How it works

imprnt is plain markdown files on your computer. No database, no cloud, no app to log into. You talk to your assistant, and it drives imprnt underneath, filing what you tell it and recalling what you ask.

A model costs money every time it thinks, and it forgets everything between sessions. So imprnt gives it exactly one job, the one that needs real understanding, and keeps it out of the mechanical work of parsing, filing, and searching. Which side a step lands on comes down to one thing: how often the step runs.

write path Spend the model once runs once per note

you Hand over a source a transcript, a doc, a stray fact

model · paid It reads and sorts summary, tags, links, folder

result Clean notes one source can fan out into several

read path Search with cheap local code runs thousands of times

you Ask in plain words any question, all day long

code · free Code ranks every note counting, no model, no server

model It reads the top hits a handful of notes, then answers

That is the whole trick: pay the model for the rare hard job, keep it out of the job you do a hundred times a day.

When you file: the model works

Hand over a transcript or a document, and imprnt runs one pass of four steps. Only one of them spends the model.

Copy code

The source goes into raw/ untouched, hashed, with the obvious structure pulled out. Free.
Understand model the only paid step

For each thing in the source: pick its type and folder, write a one-line summary, pull out the decisions and actions, and tag it with the words you will search for later, even if the source never used them. A dense source fans out into several small notes.
File code

Look up people by name and alias, flag anything unresolved for review, and write the note without ever overwriting an existing one. Merging a renamed person into their old note is the model's call, made back in step 2.
Tidy code

check rebuilds the index and flags broken links, topic and event notes that link to no person, organization, or thing, and any note with no tags. It never blocks and never silently drops anything.

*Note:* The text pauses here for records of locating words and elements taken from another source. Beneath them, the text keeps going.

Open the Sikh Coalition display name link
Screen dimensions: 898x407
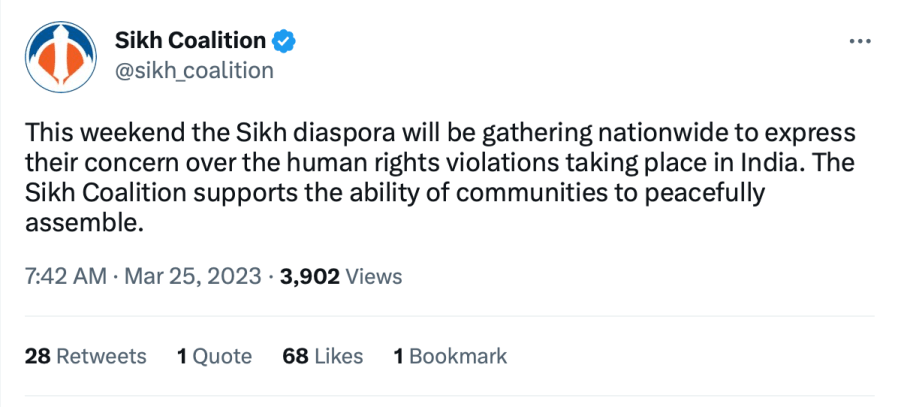coord(191,41)
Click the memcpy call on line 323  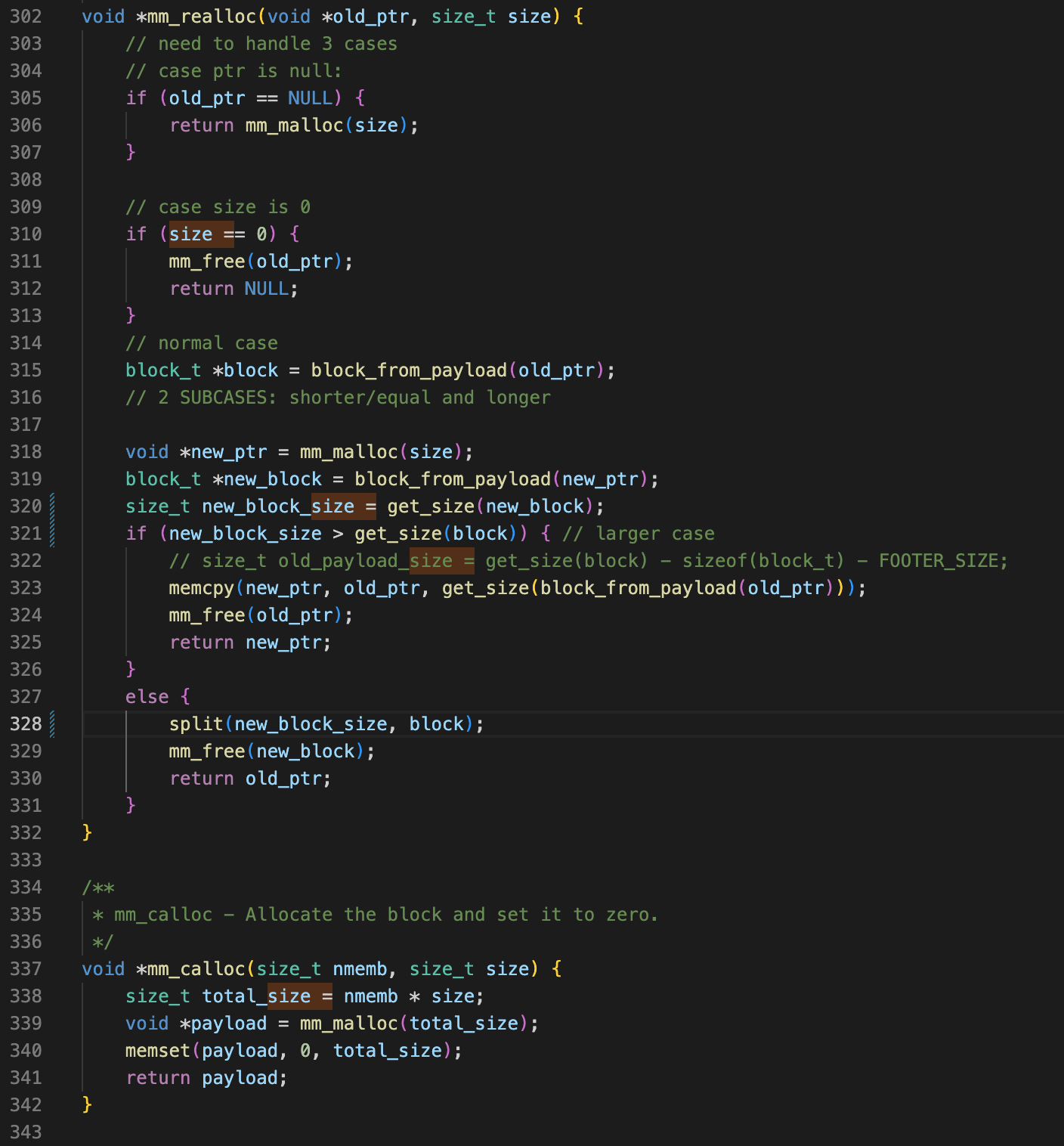(x=202, y=588)
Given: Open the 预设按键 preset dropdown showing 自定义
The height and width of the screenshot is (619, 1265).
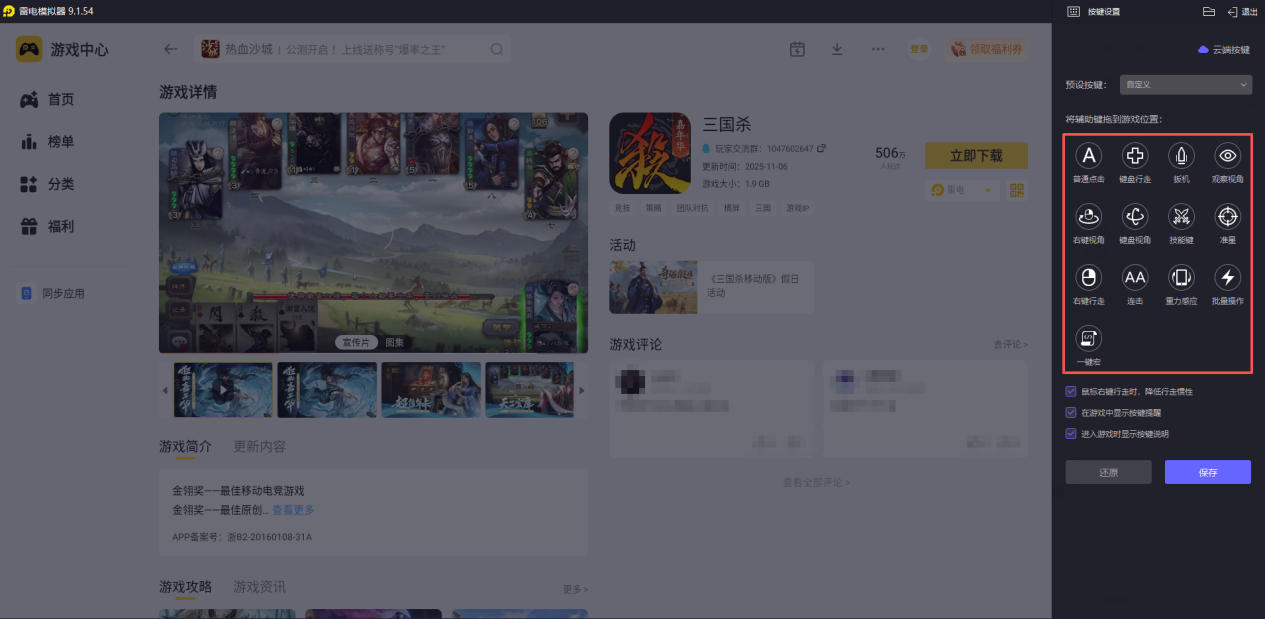Looking at the screenshot, I should pos(1185,84).
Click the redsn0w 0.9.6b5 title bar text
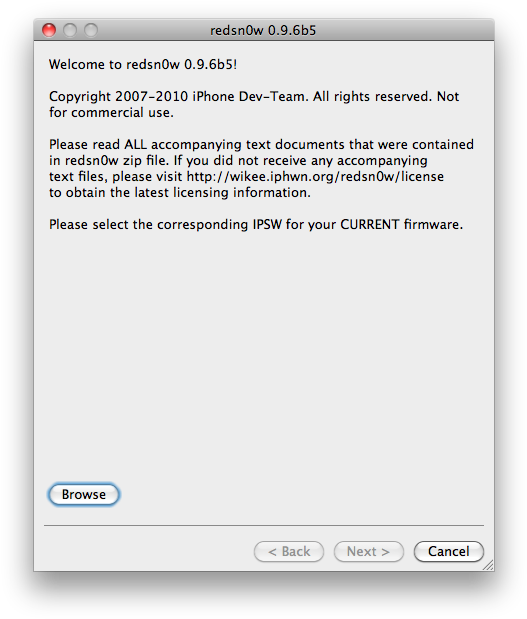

The rules for where a note lands are in Vault layout. Handing the model a source you cannot place yourself is exactly what step 2 is for.

Edits are cheap, originals are forever

renamed

Carl, Engineer Boris, Director, right everywhere

one edit, old name kept as an alias

contradicted

the old date the new date, the stale one still traceable

old line stamped superseded, never overwritten

One edit fixes a fact everywhere it appears. Say you filed a colleague as Carl, an Engineer, and a later meeting reveals he is Boris, a Director. Filing looks him up by alias, finds the existing note, corrects that one note, and keeps "Carl" in the aliases so old references still resolve. Every other note points at him by his permanent file ID, so the single fix shows the right name and role across every meeting and project.

A contradiction is the special case. If a new meeting says a date moved, filing updates the note and stamps the old line as superseded, so search can tell the live fact from the stale one. Old information is marked, never quietly overwritten.

Your raw sources are kept forever, one untouched snapshot per source under raw/. To change how notes are structured, re-run filing over the originals and get the new layout for free. You are never stuck in an old format, and any claim in a note traces back to its snapshot.

When you read: plain code works

Ranking is arithmetic, so no model touches it. recall scores your notes with BM25, a formula from the 1990s, pure arithmetic, no server. Three things set a note’s score:

how often Repeats count

says your word 4 times says it once

Your search words are counted in every note.

how rare Rare words weigh more

"osteopath" "meeting"

A rare word narrows the search more than a common one.

where it sits Title beats body

in the title in the body

The same word counts more in a note's title than in its text.

The model only turns your question into search words at the start and reads the few best notes at the end. It never does the ranking, and nothing AI-made sits under the search: no embeddings, no vectors (numeric codes a model would have to compute for every note). Because a rare matched word floats to the top on its own, you get a short, sharp list of hits, not a dump of the whole vault. We put a number on how well that holds up.

9 in 10 ~97% right note ranked first in the top five the assistant reads

Measured across the two example vaults and 39 everyday questions. A small test, and the number will move. Run bun run eval to check it yourself.

The eval/ folder holds the test harness.

The whole loop, step by step

Who does each step, and why:

Step	Who	Why
Copy the source, hash it, log it code	code	mechanical, exact, free
Read messy prose to find its shape model	model	nothing to parse, it takes reading
Pick the type, write the summary, pull decisions model	model	needs real understanding, the conscious work
Assign tags, set the kind, wire the links model	model	judgment about meaning, paid once
File the note in its folder code	code	once the type is decided, writing is mechanical
Rebuild the index from every summary code	code	a plain read over the note headers
Rank notes for a search code	code	fast, free, clear, over thousands of notes
Turn a question into search words, read the top hits model	model	it is the interface, with the question in hand

Why no search server

Every tool call the model makes costs tokens, the units AI work is billed in, whatever the wires look like. The two levers are payload size and caching. So imprnt does the heavy scan in code, hands the model a tight result, and caches locally to skip the re-fetch.

Payload size

live server the model re-fetches and re-reads on every read

imprnt code does the heavy scan, the model gets a tight result

Caching

live server a round-trip on every read, nothing cached

imprnt one batched sync caches locally, every read after is free

A live server answering search queries breaks both levers, which is why there is no query layer over the vault. A plugin’s sync is fine: one batched call that caches locally, and everything after it reads the cache.

Core plus plugins

The only thing always present is the core: the vault plus ingest, recall, and check. Everything else is an optional plugin you add or delete with one command, under one rule that keeps the core small: the core never depends on a plugin. The how is in How plugins work, the why in Design decisions.